It helped, too, that we returned to the continuation of a beautiful summer. The weather had made it both easier and harder to go away: conditions weren’t so dry we were reluctant to leave lest things spontaneously combust while we were gone, but it also felt like a shame not to be around to bear witness to abundance. The grass greened in May, then, watered by a sufficient monsoon, launched glossy stems to flower and set seed. By August, the grasses were curing, more straw-gold than green, but they retained their silken shimmer and still were flecked with the white, yellow, purple, and orange of wildflowers. Patches where I’ve been seeding and transplanting for years finally erupted in botanical fireworks. The garden thrived. The horses, to put it bluntly, grew fat.

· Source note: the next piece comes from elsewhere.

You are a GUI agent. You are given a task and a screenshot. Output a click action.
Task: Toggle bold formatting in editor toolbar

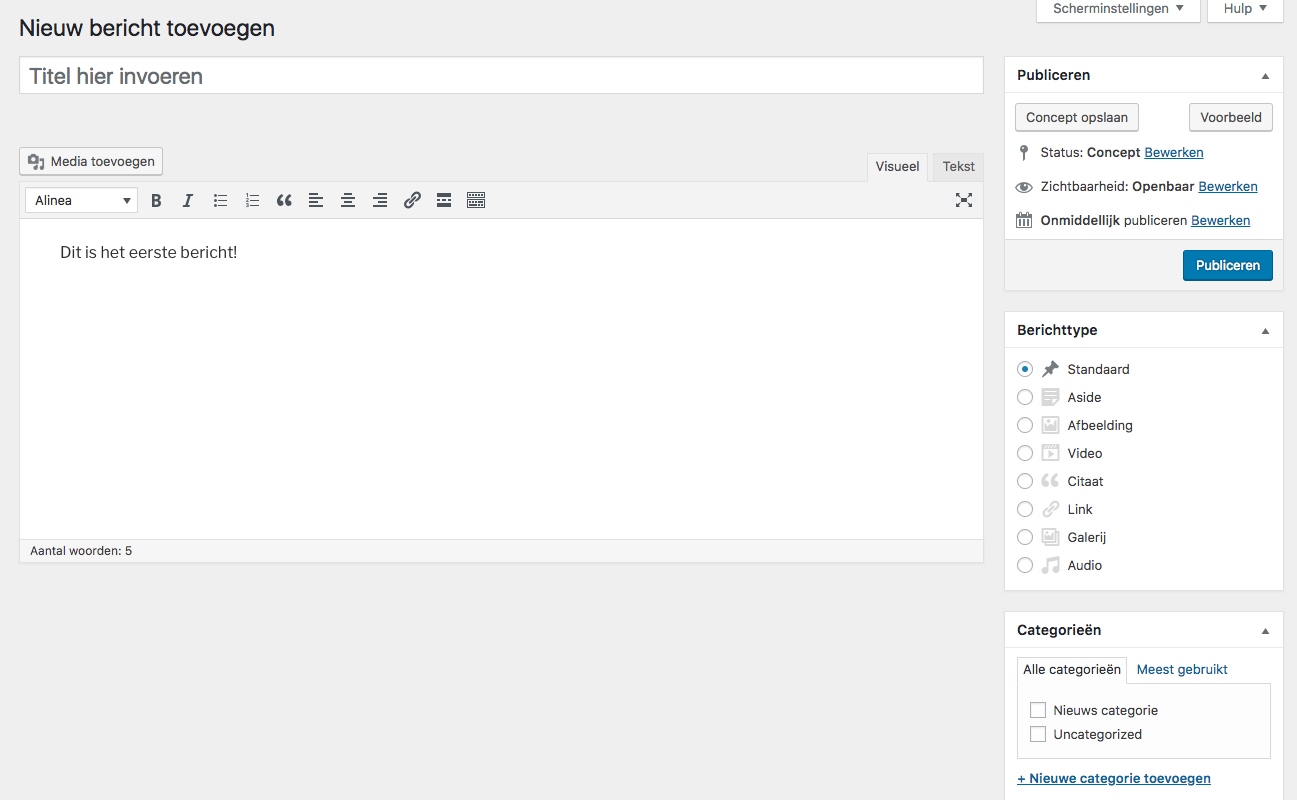(156, 201)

Twenty years ago, in 2001, we were living twelve miles away in Guffey while we built the barn, cabin, and walled garden. During the week I would commute to “our place” to look in on construction and wander the land, beginning my acquaintance with the topography and geology, the flora and fauna. Most weekends, we drove back to Boulder, where our house in Fourmile Canyon was for sale. I would do laundry, run errands, pay bills, sleep in our familiar bed.

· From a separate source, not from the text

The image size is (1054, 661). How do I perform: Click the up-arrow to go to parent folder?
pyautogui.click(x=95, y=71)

Thinking back on that summer from the distance of two decades, it’s funny how vague the Boulder leg of our itineracy seems now. Is it because those weekends were taken up by the unremarkable routines that so easily overfill our days, or is it that my time at Cap Rock was doing double duty: filling my perceptions with the fresh novelty of terrain traveled-to, while already laying down the patterns of comfort, security, and attachment I associate with home?